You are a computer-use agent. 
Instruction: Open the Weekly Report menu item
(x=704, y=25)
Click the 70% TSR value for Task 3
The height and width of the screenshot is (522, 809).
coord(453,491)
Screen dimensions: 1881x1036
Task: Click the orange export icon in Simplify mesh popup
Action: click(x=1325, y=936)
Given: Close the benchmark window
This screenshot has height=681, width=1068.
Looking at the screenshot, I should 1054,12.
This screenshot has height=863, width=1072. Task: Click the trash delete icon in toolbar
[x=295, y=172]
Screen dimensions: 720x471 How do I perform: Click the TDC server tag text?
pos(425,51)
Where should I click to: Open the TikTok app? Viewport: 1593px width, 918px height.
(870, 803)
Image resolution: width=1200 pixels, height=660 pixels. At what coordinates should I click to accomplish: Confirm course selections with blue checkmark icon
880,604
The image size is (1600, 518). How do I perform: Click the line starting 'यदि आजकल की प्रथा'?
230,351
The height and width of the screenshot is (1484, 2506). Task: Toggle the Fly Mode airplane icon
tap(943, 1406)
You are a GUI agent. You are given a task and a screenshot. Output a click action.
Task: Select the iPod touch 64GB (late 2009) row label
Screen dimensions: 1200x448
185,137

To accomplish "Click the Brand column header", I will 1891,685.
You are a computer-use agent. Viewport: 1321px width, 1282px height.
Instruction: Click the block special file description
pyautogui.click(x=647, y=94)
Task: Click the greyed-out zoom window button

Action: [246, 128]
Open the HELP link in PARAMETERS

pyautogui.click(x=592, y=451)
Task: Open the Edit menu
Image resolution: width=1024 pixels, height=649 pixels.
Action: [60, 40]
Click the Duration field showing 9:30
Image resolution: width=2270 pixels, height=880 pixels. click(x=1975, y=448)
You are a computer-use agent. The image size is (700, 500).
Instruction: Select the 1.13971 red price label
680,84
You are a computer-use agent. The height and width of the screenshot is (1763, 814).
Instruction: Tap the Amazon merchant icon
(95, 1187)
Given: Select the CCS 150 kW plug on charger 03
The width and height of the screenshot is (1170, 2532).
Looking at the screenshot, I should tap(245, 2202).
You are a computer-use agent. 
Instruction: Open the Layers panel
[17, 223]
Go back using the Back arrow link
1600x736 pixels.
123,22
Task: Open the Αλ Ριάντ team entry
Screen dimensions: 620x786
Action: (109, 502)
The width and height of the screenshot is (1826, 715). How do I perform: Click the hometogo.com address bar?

Instructions for the task:
Please copy the records word for word from the first line to the line with "pyautogui.click(x=592, y=451)", including both ends.

Result:
You are a computer-use agent. 
Instruction: Open the Weekly Report menu item
(x=704, y=25)
Click the 70% TSR value for Task 3
The height and width of the screenshot is (522, 809).
coord(453,491)
Screen dimensions: 1881x1036
Task: Click the orange export icon in Simplify mesh popup
Action: click(x=1325, y=936)
Given: Close the benchmark window
This screenshot has height=681, width=1068.
Looking at the screenshot, I should 1054,12.
This screenshot has height=863, width=1072. Task: Click the trash delete icon in toolbar
[x=295, y=172]
Screen dimensions: 720x471 How do I perform: Click the TDC server tag text?
pos(425,51)
Where should I click to: Open the TikTok app? Viewport: 1593px width, 918px height.
(870, 803)
Image resolution: width=1200 pixels, height=660 pixels. At what coordinates should I click to accomplish: Confirm course selections with blue checkmark icon
880,604
The image size is (1600, 518). How do I perform: Click the line starting 'यदि आजकल की प्रथा'?
230,351
The height and width of the screenshot is (1484, 2506). Task: Toggle the Fly Mode airplane icon
tap(943, 1406)
You are a GUI agent. You are given a task and a screenshot. Output a click action.
Task: Select the iPod touch 64GB (late 2009) row label
Screen dimensions: 1200x448
185,137

To accomplish "Click the Brand column header", I will 1891,685.
You are a computer-use agent. Viewport: 1321px width, 1282px height.
Instruction: Click the block special file description
pyautogui.click(x=647, y=94)
Task: Click the greyed-out zoom window button

Action: [246, 128]
Open the HELP link in PARAMETERS

pyautogui.click(x=592, y=451)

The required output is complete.